Venmo Digitizes Allowances with Teen-Focused Debit Card
The P2P network's youth debit card would link to a parent’s account and allow for greater financial flexibility.
Need to Know
- Venmo is tapping into a new market by prototyping a service that gives parents the ability to create spending accounts attached to limited-privilege debit cards for their teenage children.
- A code revealing a “delegate card” was found hidden in Venmo’s Android coding through reverse engineering.
- Should the pilot materialize, Venmo will join Greenlight, Step, Kard, Revolt, and industry frontrunner Current in offering flexible financial options for teens.

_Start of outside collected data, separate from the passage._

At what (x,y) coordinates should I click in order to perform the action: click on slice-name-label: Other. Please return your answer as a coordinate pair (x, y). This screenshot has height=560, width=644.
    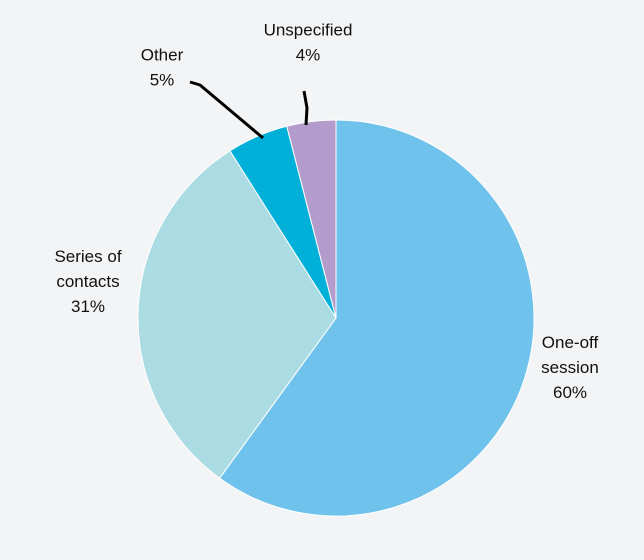
    Looking at the image, I should click on (162, 56).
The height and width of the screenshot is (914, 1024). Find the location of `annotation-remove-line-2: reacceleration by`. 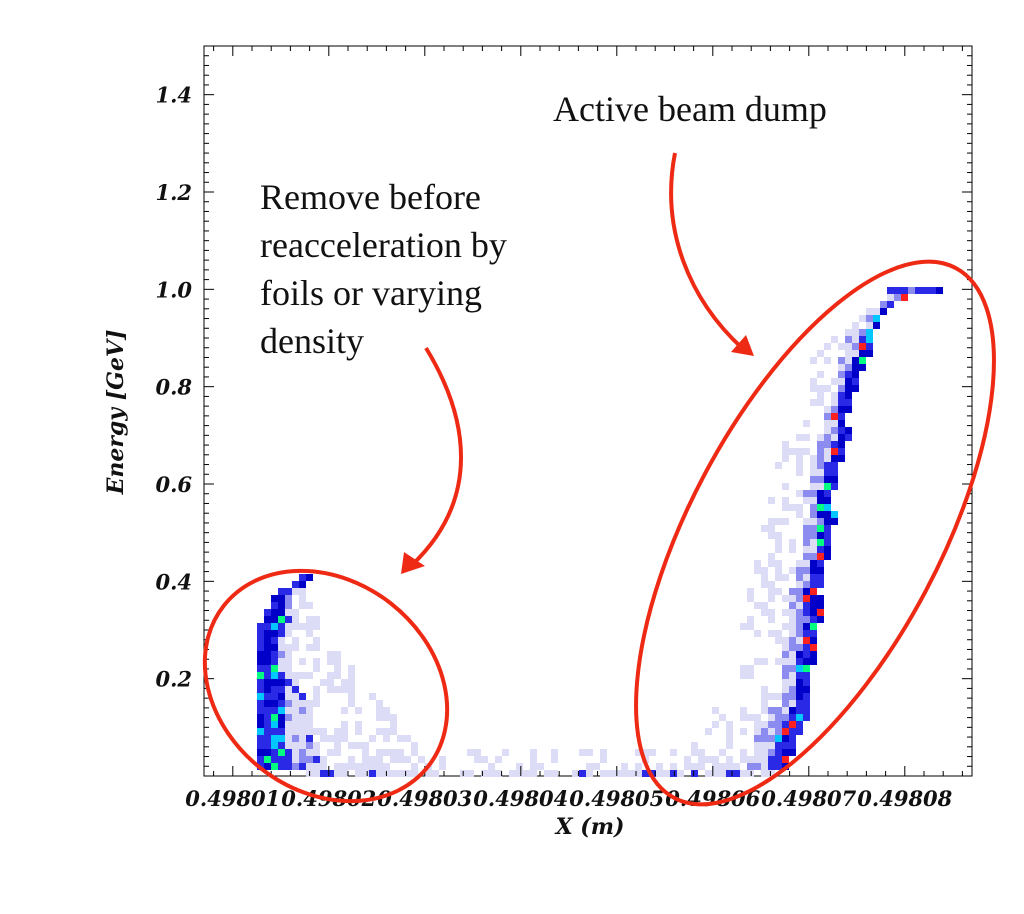

annotation-remove-line-2: reacceleration by is located at coordinates (384, 245).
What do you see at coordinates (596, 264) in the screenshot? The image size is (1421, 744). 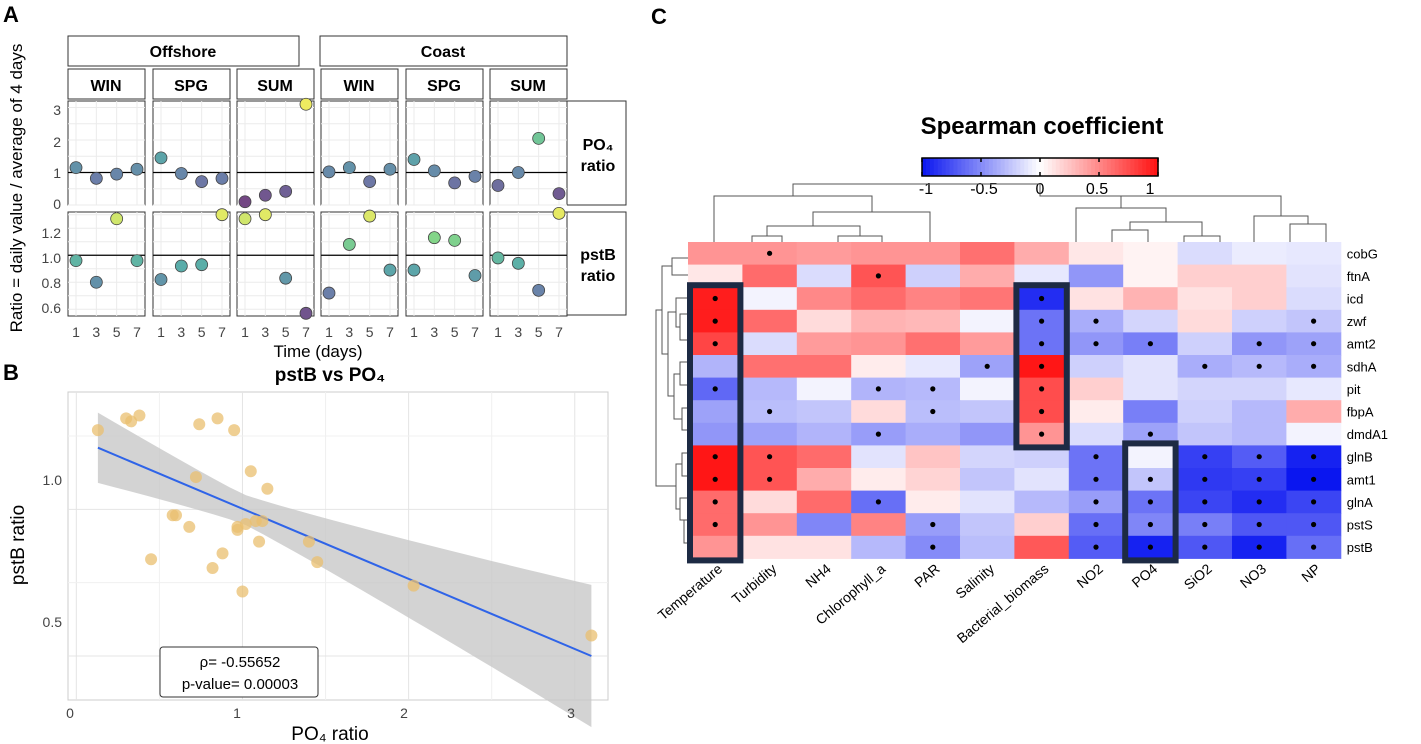 I see `facet-row-strip-pstb` at bounding box center [596, 264].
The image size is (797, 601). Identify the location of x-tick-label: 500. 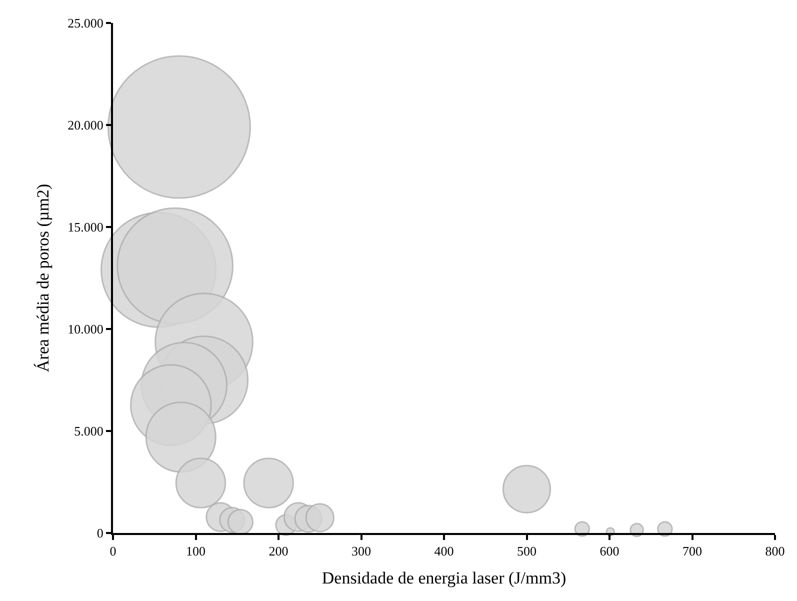
(526, 552).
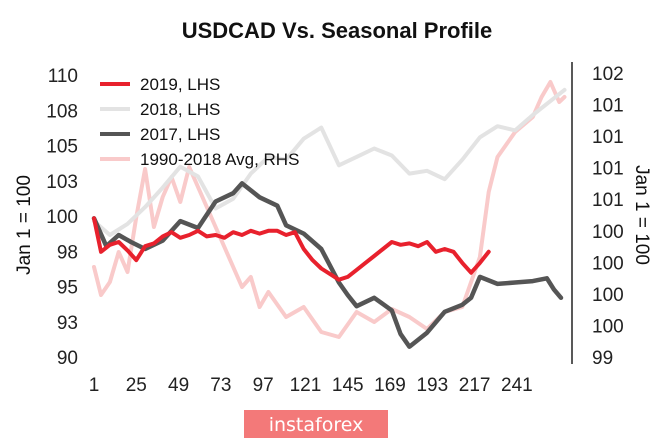 This screenshot has height=440, width=665. I want to click on right-axis-label: Jan 1 = 100, so click(642, 215).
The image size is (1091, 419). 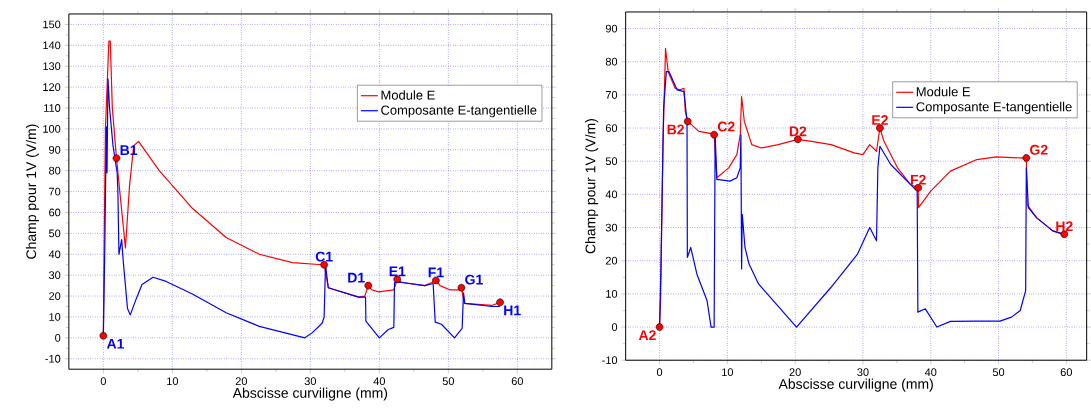 I want to click on annotation: D1, so click(x=356, y=278).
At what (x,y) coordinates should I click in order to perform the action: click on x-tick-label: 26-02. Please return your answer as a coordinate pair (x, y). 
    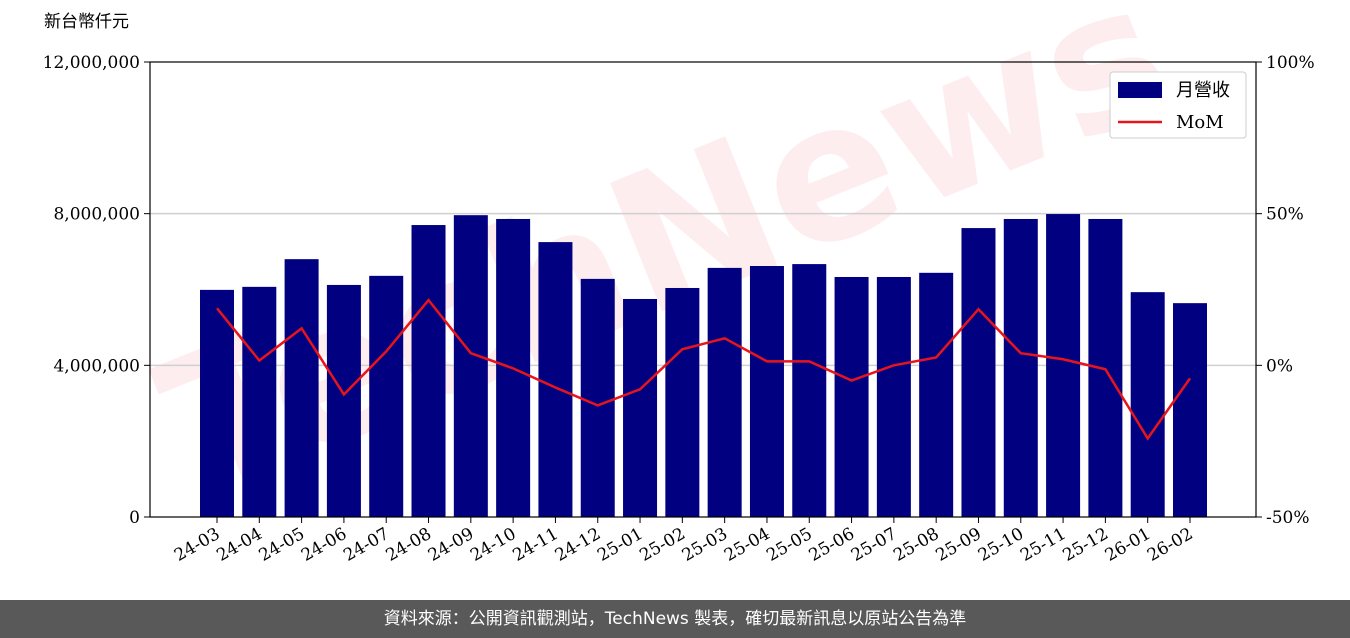
    Looking at the image, I should click on (1170, 545).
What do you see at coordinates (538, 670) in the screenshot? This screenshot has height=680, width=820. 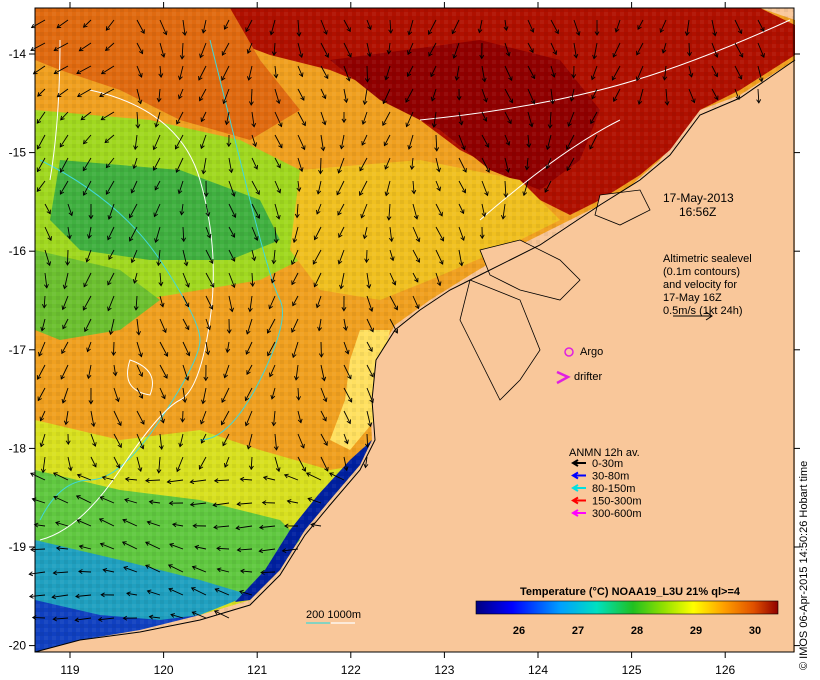 I see `x-tick-label: 124` at bounding box center [538, 670].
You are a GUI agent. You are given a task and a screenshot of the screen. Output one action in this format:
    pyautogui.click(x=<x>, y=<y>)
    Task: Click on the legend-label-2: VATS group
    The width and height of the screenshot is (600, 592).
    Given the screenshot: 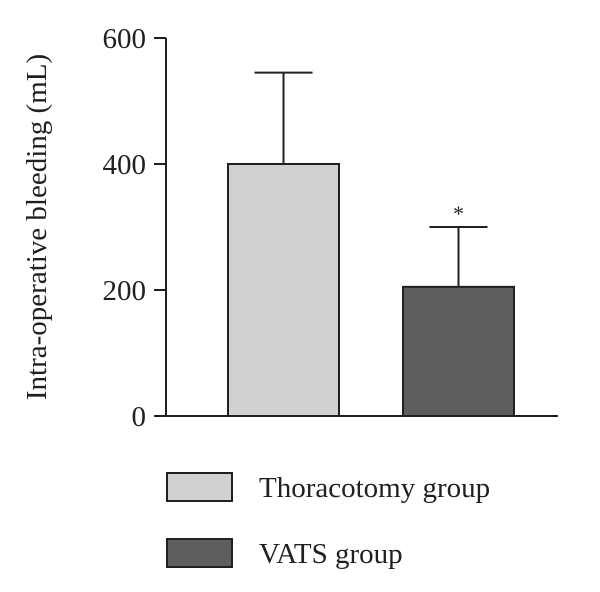 What is the action you would take?
    pyautogui.click(x=331, y=554)
    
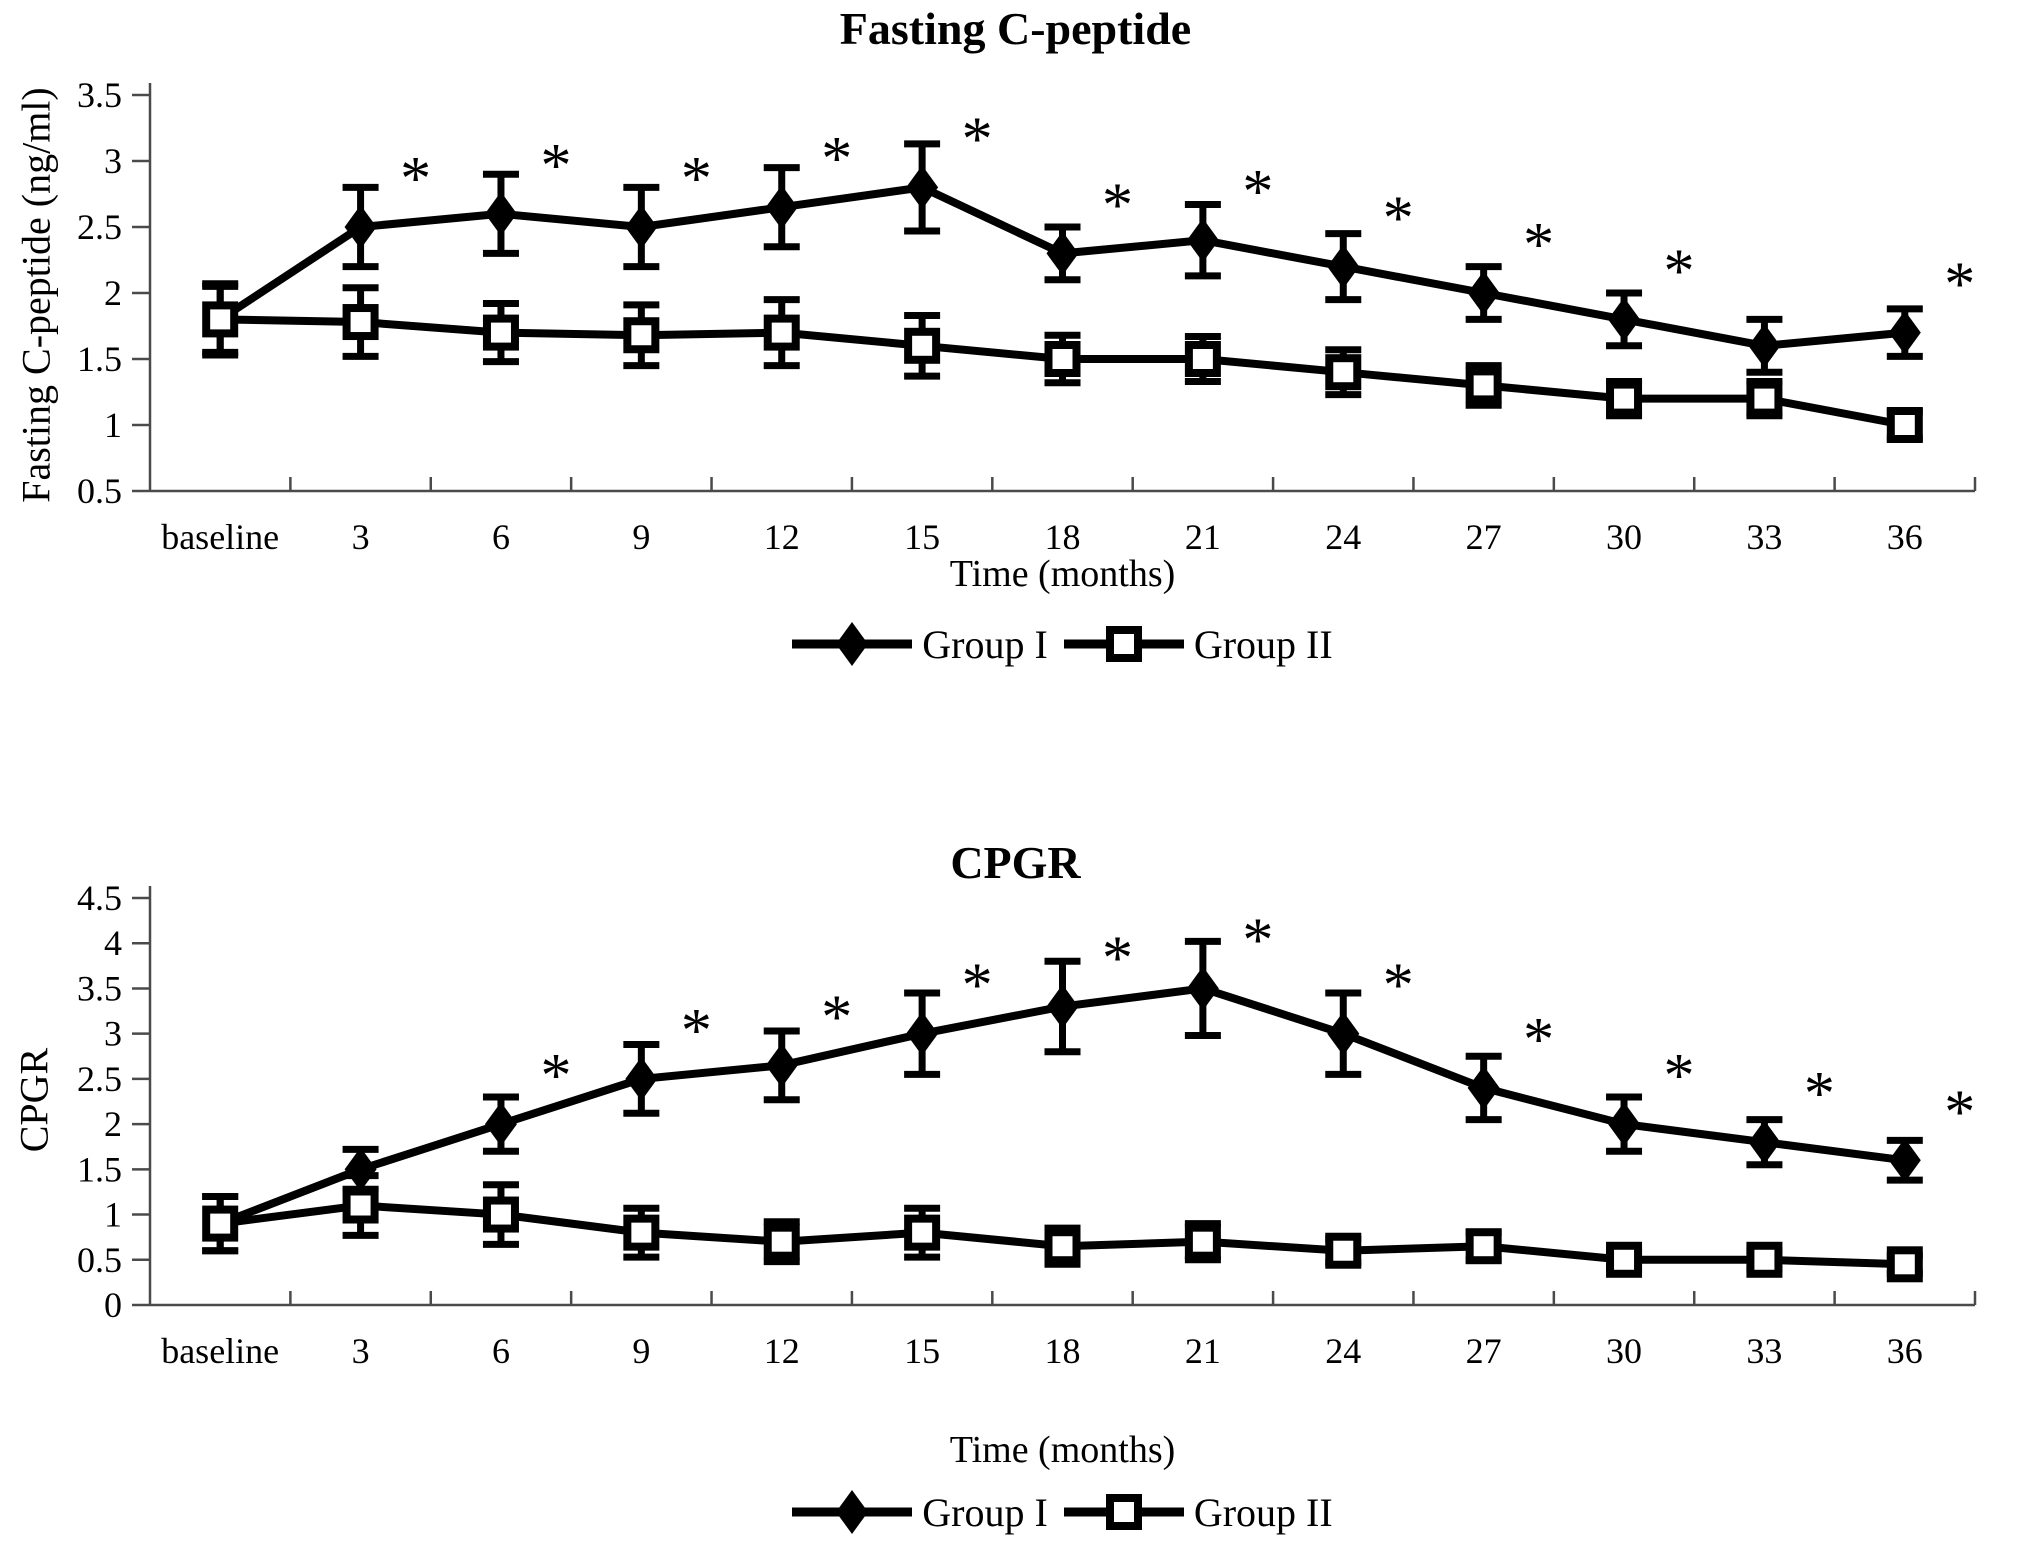  I want to click on x-tick-label: 36, so click(1905, 1351).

- A 2019 poll by creditcards.com found that six million American parents have at least one child with their own credit card.
Analysis
Digitizing allowance is by no means a new concept, but Venmo’s potential venture into the category currently dominated by Current provides the P2P platform a seat at the youth-focused banking table and perhaps more importantly, gives adults more reason to sign up for Venmo.
Tech Crunch reported that the new card experiments were uncovered by reverse engineering specialist Jane Manchun Wong and would potentially allow parents to set spending notifications and limits all the while giving kids more flexibility in urgent situations. The card would be connected to the “parent” debit account and come with limited privileges.
A recent poll found that six million US parents have at least one child with their own credit card. Interestingly, 21% of parents who have credit cards said their children have used them without their permission at least once, bringing to light the topic of teaching children financial literacy with offerings such as Venmo’s experimental teen debit card.
Venmo is not the first company to seek opportunities in the debit card market. Startups Greenlight and Step both allow parents to manage teen spending on specific debit cards for them even going so far as giving parents the options to choose the exact stores where the cards can be used. Current, which offers a very similar user experience to what Venmo is testing has over 500,000 accounts and is seen as the startup to beat in the youth banking space.
Financial literacy aside, Venmo’s new card gives parents more reason to open accounts and add more savings—savings that the PayPal owned company earns interest on.